TSKB Ekonomik Araştırmalar, Yeşil Kuğu Platformu kapsamında yayımladığı “İklime Dair”in altıncı sayısında, su temasını mercek altına alarak, 22 Mart Dünya Su Günü’nün önemine dikkat çekiyor. Dünyadaki her türlü canlı hayatının devamlılığı için en kritik kaynak olan suyun, sağlıkta, temizlikte, tarımda ve gıda üretimindeki önemini vurgulayan “İklime Dair”, yeni sayısında; su yönetişimi, su yönetimi ve su kıtlığı konularına ışık tutuyor.
Dünya Bankası istatistiklerine vurgu yapılan çalışmada; bugün yaklaşık 2,2 milyar insanın güvenli içme suyuna, 4,2 milyar insanın temizlik hizmetlerine, 3 milyar insanın ise temel el yıkama imkanlarına sahip olmadığı belirtiliyor. Dünyada yaklaşık 2 milyar insanın ise 2025 yılına kadar su kıtlığı yaşayabileceği ifade ediliyor. Küresel nüfusun yaklaşık üçte ikisinin kronik su eksikliği içinde yaşama riskiyle karşı karşıya olduğunun altını çizen çalışma, Türkiye’de su endeksinin güncel değerini işaret ederek ülkemizde suyun daha dikkatli yönetilmesi gerektiğini vurguluyor.

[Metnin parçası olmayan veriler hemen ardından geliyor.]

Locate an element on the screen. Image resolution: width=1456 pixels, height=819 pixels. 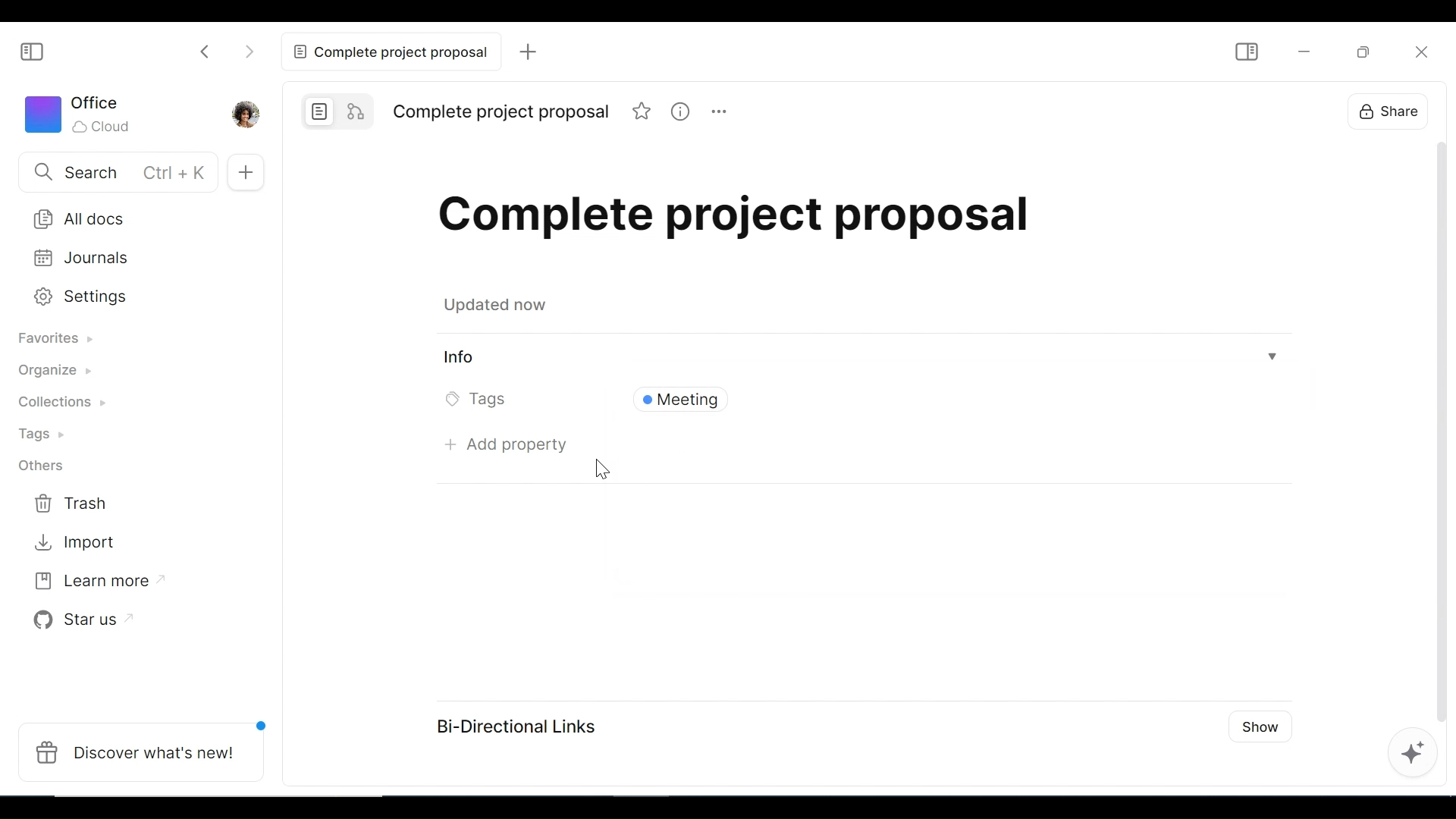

Tüm dünyada suyun etkin yönetiminde finansman boyutunun önemine de dikkat çeken “İklime Dair“, Birleşmiş Milletler 6. Sürdürülebilir Kalkınma Amacında belirlenen suyla ilişkili eylemlerin 2030 yılına kadar hayata geçirilmesi için tahmini 1,7 trilyon dolarlık yatırıma ihtiyaç duyulduğunu belirtiyor.
Raporda öne çıkan diğer satır başları ise şöyle:
- Su yönetişimine yönelik çabalar Türkiye’de de hız kazanıyor. 2021 yılı Ağustos ayında birincisi gerçekleştirilen “Su Şurası”, su verimliliği, su kanunu ve politikası, su kaynaklarının iyileştirilmesi, tarımsal sulama gibi başlıklar da dahil olmak üzere, 11 ayrı çalışma grubuna ev sahipliği yaptı. Bu kapsamda, Türkiye’deki su yönetişimine ilişkin hukuki ve kurumsal çerçeveye odaklanan Su Hukuku ve Politikası Çalışma Grubu’nun çalışma belgesi Türkiye’de yeknesak bir ulusal su yönetişimi politikasına ihtiyaç olduğunu vurguluyor. Bununla birlikte, belge Avrupa Birliği’nin Su Çerçeve Yönetmeliği ve Sel Yönetmeliği’nin yeniden gözden geçirilerek, bu yönetmeliklere uyumlu taslak “Su Kanunu”na olan ihtiyaca işaret ediyor.
- Çevre, Şehircilik ve İklim Değişikliği Bakanlığı öncülüğünde 6 Şubat’ta gerçekleştirilen “Yeşil Kalkınma Yolunda Türkiye” İstişare Toplantısı sonuç bildirgesinde iklim krizi ile mücadelede döngüsel ekonomi, enerji ve finansman konuları ele alındı. Bunun yanı sıra kentsel dönüşüm, düşük emisyon bölgeleri, sıfır atık, yeşil teknoloji ve yeşil binalar, sosyal konutlar, gençlerin istihdamı ve eğitim seferberliği gibi alt başlıklara yönelik kararlar da bildirgede yer aldı.
- Tarım, sanayi ve hane halkı su tüketiminin yenilenebilir su potansiyeline oranı olarak hesaplanan, 70 ve 130 arasında değer alan Su Endeksi, Şubat ayında ortalama 85,76 değerini alarak Türkiye’nin suyu daha dikkatli bir şekilde yönetmesi gerektiğine işaret ediyor.
- İklim Değişikliği Uluslararası Paneli’nin (IPCC) son raporuna göre, çoğunlukla yoksul kesimlerden oluşan ve iklim değişikliğine aşırı duyarlı bölgelerde yaşayan 3,3 ila 3,6 milyar arası insan, iklim değişikliğinin yıkıcı etkilerini halihazırda yoğun olarak hissediyor.
- Avrupa Birliği (AB) Sınırda Karbon Düzenlemesi (SKD) hızla şekilleniyor. Kapsamının genişlemesi öngörülen SKD’ye tabi olması beklenen ürünlerde Türkiye’nin AB’ye ihracatı 2021 yılı itibarıyla yaklaşık 4,5 milyar Euro seviyesinde. Düzenlemeye ilişkin gelişmelerin ihracatçılar tarafından yakından takip edilmesi önem taşıyor.